Sarvati tampak sedikit tersentak, "Jadi kau mengatakan Aggni adalah sebuah Vasavi?"

"Mungkin."

Sarvati mengerenyitkan dahinya lagi dan kembali menaikkan pedangnya. Vayyu lagi-lagi harus menghela napasnya. "Aku bahkan tidak tahu di mana kau menemukan pedang itu," Vayyu melanjutkan. "Ini hanya pradugaku saja. Dari cara dia membersihkan energi pada raksasa batu itu tadi. Sepertinya cukup meyakinkan kalau pedangmu ini mungkin saja sebuah Vasavi."

"Tapi mustahil jika kau langsung menduga begitu saja," Sarvati menghunuskan pedangnya lebih dekat ke leher Vayyu. "Apa yang kau sembunyikan?"

Vayyu menatap Sarvati untuk sejenak dan bertanya-tanya dalam benaknya.
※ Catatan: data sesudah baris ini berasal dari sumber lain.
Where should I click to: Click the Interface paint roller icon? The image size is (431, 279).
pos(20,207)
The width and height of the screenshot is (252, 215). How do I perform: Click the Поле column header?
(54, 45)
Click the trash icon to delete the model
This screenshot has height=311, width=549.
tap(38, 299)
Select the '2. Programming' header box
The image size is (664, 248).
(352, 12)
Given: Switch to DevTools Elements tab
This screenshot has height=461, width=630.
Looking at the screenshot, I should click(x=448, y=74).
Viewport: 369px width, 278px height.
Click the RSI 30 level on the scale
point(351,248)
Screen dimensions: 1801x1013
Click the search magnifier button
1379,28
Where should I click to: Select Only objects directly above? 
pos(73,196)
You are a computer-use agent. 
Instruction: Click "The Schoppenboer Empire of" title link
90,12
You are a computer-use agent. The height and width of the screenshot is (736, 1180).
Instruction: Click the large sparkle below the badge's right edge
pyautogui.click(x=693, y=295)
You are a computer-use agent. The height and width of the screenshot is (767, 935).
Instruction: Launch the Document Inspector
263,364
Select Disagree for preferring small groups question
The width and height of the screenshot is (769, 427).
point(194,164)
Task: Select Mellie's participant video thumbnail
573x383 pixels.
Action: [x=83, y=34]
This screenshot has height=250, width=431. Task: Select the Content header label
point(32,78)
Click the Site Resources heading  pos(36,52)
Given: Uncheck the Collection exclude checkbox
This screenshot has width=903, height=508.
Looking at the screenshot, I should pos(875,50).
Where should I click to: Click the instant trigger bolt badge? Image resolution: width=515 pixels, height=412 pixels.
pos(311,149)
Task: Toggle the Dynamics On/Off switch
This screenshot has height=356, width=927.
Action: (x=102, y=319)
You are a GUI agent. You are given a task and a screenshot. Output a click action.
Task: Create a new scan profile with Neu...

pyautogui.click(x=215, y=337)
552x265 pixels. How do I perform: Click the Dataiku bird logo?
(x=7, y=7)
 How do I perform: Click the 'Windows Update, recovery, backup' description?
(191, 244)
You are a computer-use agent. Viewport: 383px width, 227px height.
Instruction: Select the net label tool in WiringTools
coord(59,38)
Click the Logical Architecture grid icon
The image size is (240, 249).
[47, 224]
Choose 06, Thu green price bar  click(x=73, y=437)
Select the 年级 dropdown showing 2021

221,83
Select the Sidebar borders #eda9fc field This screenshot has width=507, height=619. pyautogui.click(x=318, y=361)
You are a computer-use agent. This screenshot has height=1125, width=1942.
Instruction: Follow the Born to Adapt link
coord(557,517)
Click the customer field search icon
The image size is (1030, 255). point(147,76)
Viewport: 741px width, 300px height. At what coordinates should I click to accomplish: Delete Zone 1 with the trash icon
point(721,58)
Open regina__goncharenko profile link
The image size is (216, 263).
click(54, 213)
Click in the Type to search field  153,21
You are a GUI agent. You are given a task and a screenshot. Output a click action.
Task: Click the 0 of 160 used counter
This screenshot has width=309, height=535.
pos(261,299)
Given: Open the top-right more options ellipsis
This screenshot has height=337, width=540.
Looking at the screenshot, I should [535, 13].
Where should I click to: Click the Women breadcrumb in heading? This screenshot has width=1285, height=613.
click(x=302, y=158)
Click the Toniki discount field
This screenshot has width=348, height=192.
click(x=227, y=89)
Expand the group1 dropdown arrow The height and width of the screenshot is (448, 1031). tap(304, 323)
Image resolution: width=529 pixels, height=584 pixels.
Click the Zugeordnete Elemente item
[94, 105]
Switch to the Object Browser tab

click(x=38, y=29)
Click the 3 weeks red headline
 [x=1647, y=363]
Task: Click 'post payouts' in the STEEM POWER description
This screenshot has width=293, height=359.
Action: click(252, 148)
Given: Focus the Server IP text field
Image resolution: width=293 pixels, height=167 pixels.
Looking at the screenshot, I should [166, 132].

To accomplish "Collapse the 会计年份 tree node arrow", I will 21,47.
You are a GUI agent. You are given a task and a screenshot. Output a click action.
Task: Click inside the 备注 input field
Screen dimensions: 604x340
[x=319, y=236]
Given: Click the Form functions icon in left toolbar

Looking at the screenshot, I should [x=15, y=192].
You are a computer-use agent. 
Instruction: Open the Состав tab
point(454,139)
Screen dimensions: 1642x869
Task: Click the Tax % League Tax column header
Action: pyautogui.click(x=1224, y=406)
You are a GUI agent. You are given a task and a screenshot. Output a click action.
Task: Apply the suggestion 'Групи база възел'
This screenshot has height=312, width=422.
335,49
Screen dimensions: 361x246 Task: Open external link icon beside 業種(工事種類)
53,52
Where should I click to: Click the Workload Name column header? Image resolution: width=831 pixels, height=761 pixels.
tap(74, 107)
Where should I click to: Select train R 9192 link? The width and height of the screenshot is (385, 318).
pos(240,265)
Dia tidak yakin Sarvati ini terlalu mencurigai dirinya, sakit hati, atau ternyata malah mengalami gangguan lemah ingatan?

"Kau membakarku hidup-hidup menggunakan Aggni, kau ingat?" Vayyu mengoceh, sedikit kesal namun dia harus menahan lidahnya karena nagga perempuan itu sepertinya dalam kondisi labil. Sedikit provokasi maka mereka berdua akan saling bunuh di tempat ini tanpa pernah menyelesaikan misi yang telah diembankan kepada mereka.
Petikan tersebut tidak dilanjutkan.